Последний вариант наиболее реалистичен, поскольку в отношениях между Россией и США существуют как совпадения, так и различия. Кроме того, стратегическое партнерство предполагает равенство или приблизительное равенство сил. Россия же в упадке. Следовательно, ни о каком равном партнерстве речи быть не может. Поэтому: «У России нет выбора, кроме приспособления своих желаний к реальностям соподчиненного статуса» (p. 34). И поведение России отражает именно такой статус. Призывы к многополярности, риторика с претензией на статус великой державы, балансирование, игры в альянсы — типичное проявление слабости страны. Поэтому США необходимо освободиться от иллюзий специальных отношений, не скатываться к каким-то преувеличенным представлениям об угрозе и работать с Россией на базе прагматизма, концентрируясь на проблемах, представляющих взаимный интерес.
Это подход типичного прагматика, хорошо разбирающегося в категориях соотношения сил и сравнительной мощи государств.
Концепция «рациональной вовлеченности» (Ли Гамильтон, Кэй Хатчисон)
В качестве примера целесообразно представить взгляды конгрессмена Ли Гамильтона (демократ), одного из членов Комитета по международным делам в палате представителей 28.

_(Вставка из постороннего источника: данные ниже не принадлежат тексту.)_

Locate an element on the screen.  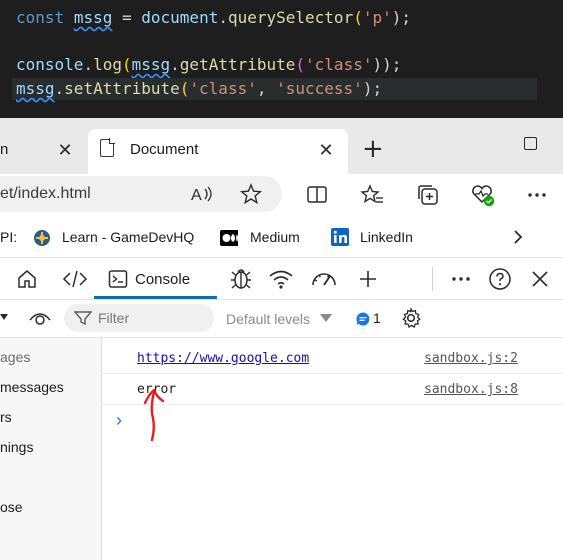
code-token: const is located at coordinates (40, 18).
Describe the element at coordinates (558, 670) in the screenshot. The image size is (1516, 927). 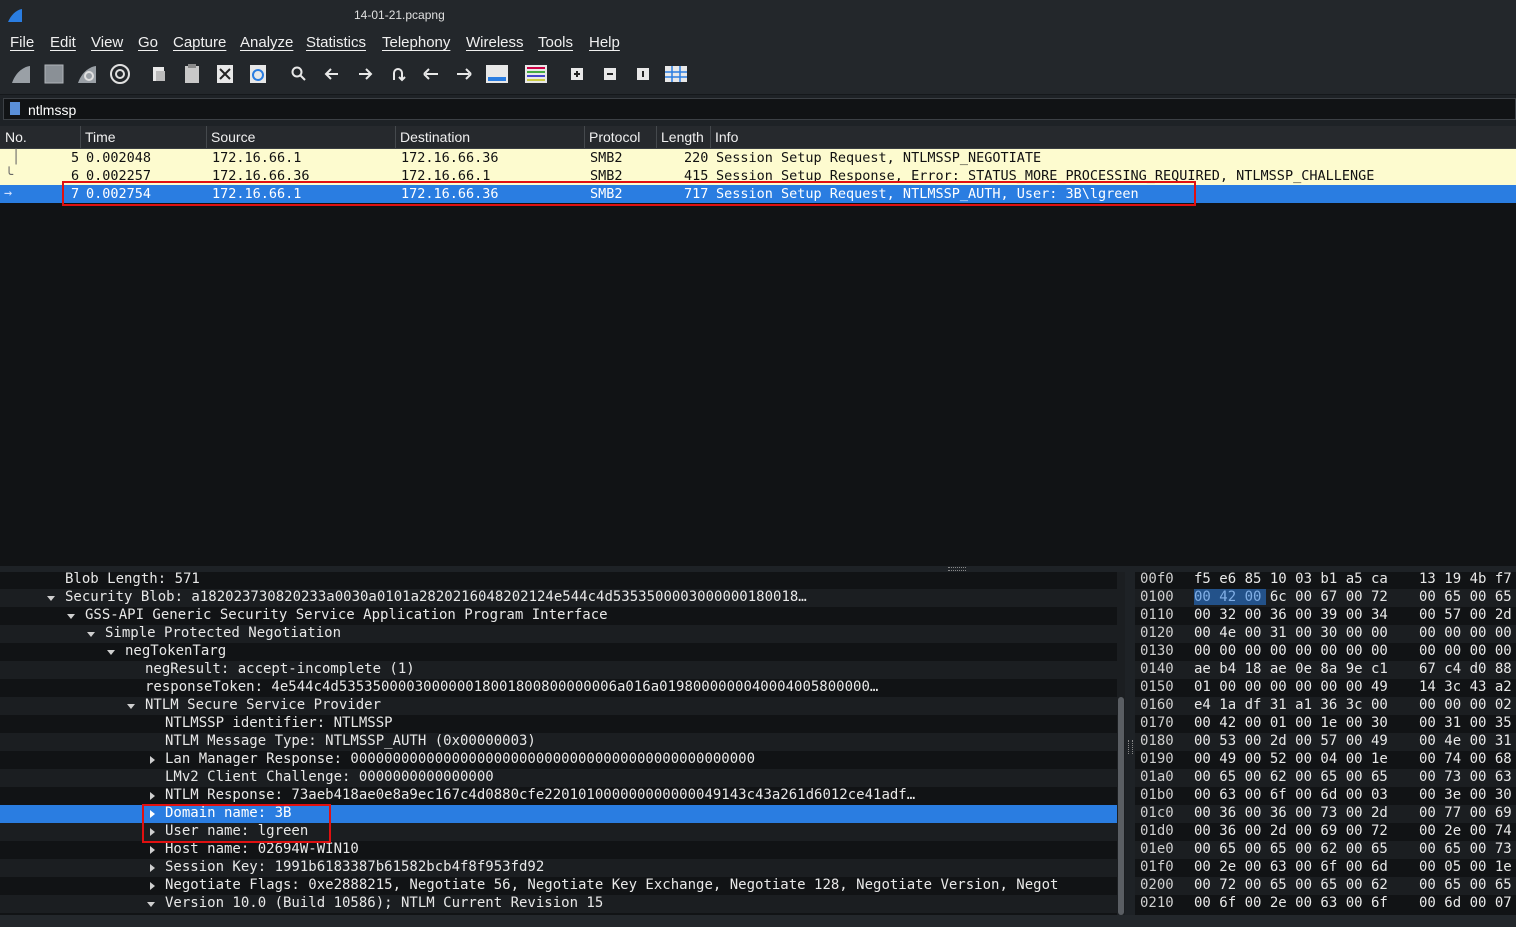
I see `tree-item: negResult: accept-incomplete (1)` at that location.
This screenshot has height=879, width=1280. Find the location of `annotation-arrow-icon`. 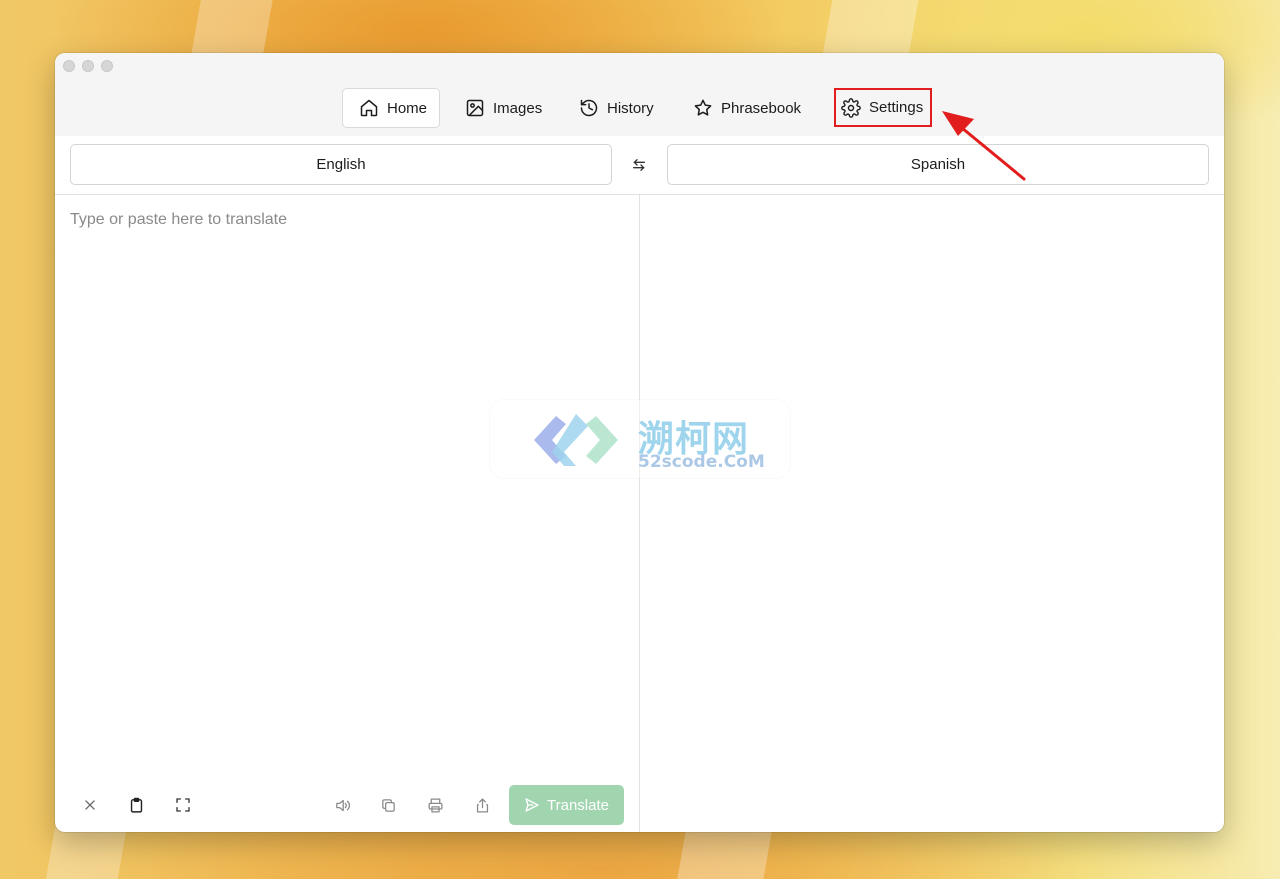

annotation-arrow-icon is located at coordinates (984, 146).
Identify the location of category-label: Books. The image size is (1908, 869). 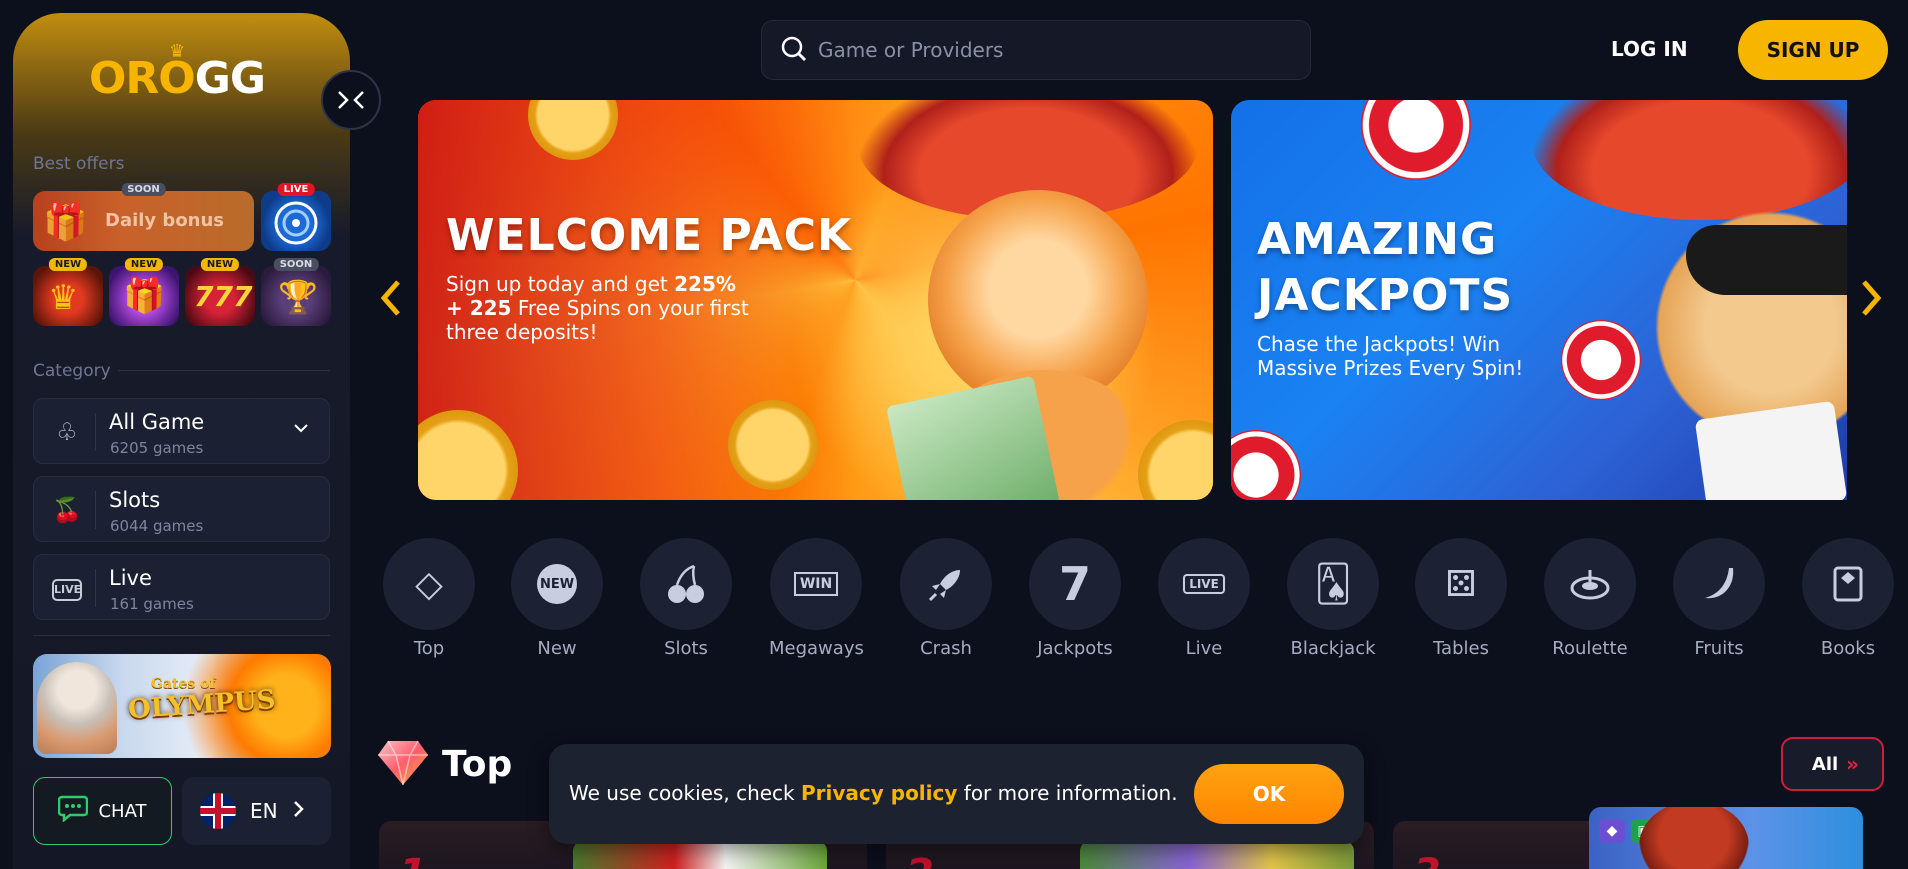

Гамильтон считает, что лидерство США в мире исторически неизбежно в силу двух причин: США слишком великая страна, она слишком представительна, чтобы не быть вовлеченной в мировые дела; без выполнения международной роли США как сверхдержавы мир станет более нестабильным и опасным.
Он подчеркивает, что в годы холодной войны национальные интересы США сводились к сдерживанию коммунизма, а в нынешние времена — к расширению и усилению мирового сообщества, базирующегося на рыночной демократии. Несмотря на то, что США являются единственной сверхдержавой, эта задача не может быть выполнена в одиночку, а только в сотрудничестве с союзниками.
Внешняя политика должна исходить из долгосрочных перспектив, а не являть собой реакцию на текущие проблемы и кризисы.
Гамильтон из тех политиков, которые выступают против изоляционистского подхода, поддерживая официальный курс «вовлеченности». А раз так, то бюджет по «международной политике», составляющий 1% от расходной части федерального бюджета, явно недостаточен для выполнения международных обязательств, например, в деле финансирования ООН (у США большие долги перед этой организацией), МВФ и Мирового банка. Гамильтон убежден, что нельзя претендовать на роль лидерства без соответствующей финансовой базы.
Естественно, увеличение расходов на международную политику предполагает сильную экономику, которая в немалой степени зависит от внешнеэкономической деятельности американского бизнеса.
Лидерство США обеспечивается и сильным военным потенциалом. Дипломатия с опорой на военную силу «работает» лучше, чем без силы. Или, по словам Гамильтона, «дипломатия и угроза силой должны слиться, чтобы добиваться внешнеполитических целей США».
Тема военной интервенции остается актуальной и в настоящее время. Когда речь идет о жизненных интересах США, то ответ очевиден: интервенцию как инструмент политики необходимо использовать. «Мы должны осуществлять интервенцию, опираясь на силу, если необходимо защищать наши границы, предотвращать контроль любой державы над Европой, Японией, Кореей (имеется в виду Южной. — О. А.) или Персидским заливом». Если же речь идет не о жизненных, а о важных интересах, то в этих случаях ответ не столь очевиден и зависит от конкретной ситуации. В таких случаях лучше действовать на базе коллективной безопасности со своими друзьями и союзниками.